Je n’apprécie pas beaucoup les insectes, donc ses sculptures entomologiques m’ont moins parlé. J’ai aussi découvert ses œuvres tardives, ses alliages de plomb et verre coloré m’ont interpellée. Toutes ces réalisations m’ont donné envie de mieux connaître l’artiste.
Florence DE MÈREDIEU:
3) Que pensez-vous des espaces d’exposition du Centre Pompidou ? Qu’est-ce qui vous a frappé dans la scénographie des différentes œuvres ?
Christiane BAILLET:
Les œuvres sont abordées sous toutes leurs faces, ce qui permet au visiteur de bien cerner le travail de l’artiste. La mise en scène chronologique permet également de suivre l’évolution tant dans la recherche de la forme que dans l’utilisation des matériaux. Les éclairages renforcent encore la puissance d’œuvres comme Le Christ ou Le Griffu.
Anne-Marie DETRAZ:
Exposition agréable car bien aérée. Quand il le faut, assez de recul. Pour Le Christ, la présentation incitait au recueillement. Mais arrive en tête la suspension du Griffu.
Véronique DIVE
J’ai aimé l’aménagement de plus petits espaces dans un grand espace dans un écrin magique. Tout permet de rentrer dans l’univers de l’artiste, ce qui favorise une approche sensible de son œuvre.
Catherine SOOLE:
J’ai trouvé l’exposition très bien présentée, laissant à chaque œuvre tout l’espace pour tourner autour avec un grand soin pour leur mise en valeur ; la lumière sur les surfaces blanches et les panneaux noirs renforçant l’aspect impressionnant de chacune. J’ai particulièrement apprécié la présentation aérienne du Griffu.
Claire TRONCHET:
Cet étage consacré à l’œuvre de Richier (200 oeuvres exposées) paraît presque petit ! La clarté y est appréciable. Et bravo à Mme Coulondre, commissaire d’exposition, d’avoir su et pu préserver les différentes périodes d’évolution artistiques de la sculptrice, tout en nous emmenant du début à la fin sur son cheminement de force et d’énergie…
Le Christ d’Assy est parfait dans sa niche ecclésiale, avec ce coin où le visiteur découvre la polémique qu’il a engendré malgré lui.
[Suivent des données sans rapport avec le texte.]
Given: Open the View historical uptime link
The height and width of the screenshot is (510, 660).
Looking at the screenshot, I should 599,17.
C’est important d’avoir pu garder cette intimité dans cette immensité.
Florence DE MÈREDIEU:
4) La découverte (ou l’approfondissement, à l’occasion de cette exposition) de la biographie de Germaine Richier, vous paraît-elle importante pour votre pratique de guide et d’accompagnement des visiteurs du Plateau d’Assy ?
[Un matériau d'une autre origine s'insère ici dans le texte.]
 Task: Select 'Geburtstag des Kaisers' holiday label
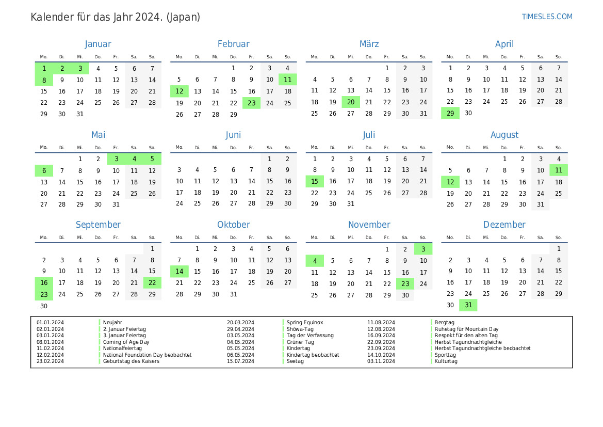[x=131, y=361]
Qu’en retiendrez-vous essentiellement ?
Christiane BAILLET:
C’est une découverte pour moi.
C’est important pour enrichir la signification du Christ, notamment dans le choix des matériaux. Et permettre d’insister davantage sur son rôle (et son statut) dans l’ensemble de la création artistique proposée par les autres artistes présents dans l’église. On ne se limite pas ainsi à la polémique provoquée initialement par cette œuvre.
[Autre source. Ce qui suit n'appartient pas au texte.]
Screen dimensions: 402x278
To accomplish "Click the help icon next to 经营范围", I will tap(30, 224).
Je retiens la volonté d’une femme d’aller jusqu’au bout de ses idées et de rechercher toute sa vie à faire évoluer son œuvre.
Anne-Marie DETRAZ:
Je partais avec peu de connaissance, et en plus erronée, puisque je croyais qu’elle était élève de Giacometti. Sa fascination pour le règne animal m’a impressionnée ainsi que l’accumulation et la collection qu’elle faisait d’objets naturels récoltés entre la Suisse et le Midi. Enrichie de tous ces éléments, je serai désormais plus fidèle au parcours de cette artiste et plus armée pour le faire découvrir et donner envie aux visiteurs de mieux la connaître.
Véronique DIVE:
Oui, elle est importante parce qu’elle enrichit l’approche, même si j’aime laisser déjà, dans un premier temps, à chaque visiteur un moment d’échange personnel avec la sculpture du Christ. L’opportunité pour la sculpture de continuer à vivre sans l’enfermer dans un discours unique.
Catherine SOOLE:
Toutes ces œuvres m’ont fait découvrir une Germaine Richier que je ne connaissais qu’à travers son Christ et la polémique qui a suivi. J’ai rencontré une artiste généreuse, profondément éprise de son art, une femme de caractère qui, sans en faire des tonnes, a su s’imposer dans un milieu très masculin. J’avais toutefois, avant d’aller à Beaubourg, lu le Télérama hors-série. J’ai acquis la BD qui retrace sa vie de façon pittoresque et suis plongée actuellement dans le gros catalogue. Toutes ces lectures vont me permettre d’étoffer ma présentation du Christ aux visiteurs de l’église.
Claire TRONCHET:
Bien sûr et grand merci à vous et aux biographes qui nous apportent souvent un éclairage nouveau, une compréhension plus fine et émotionnelle du travail de l’artiste, que l’on remet dans un contexte et « Dieu sait » que le contexte de Germaine Richier était dense….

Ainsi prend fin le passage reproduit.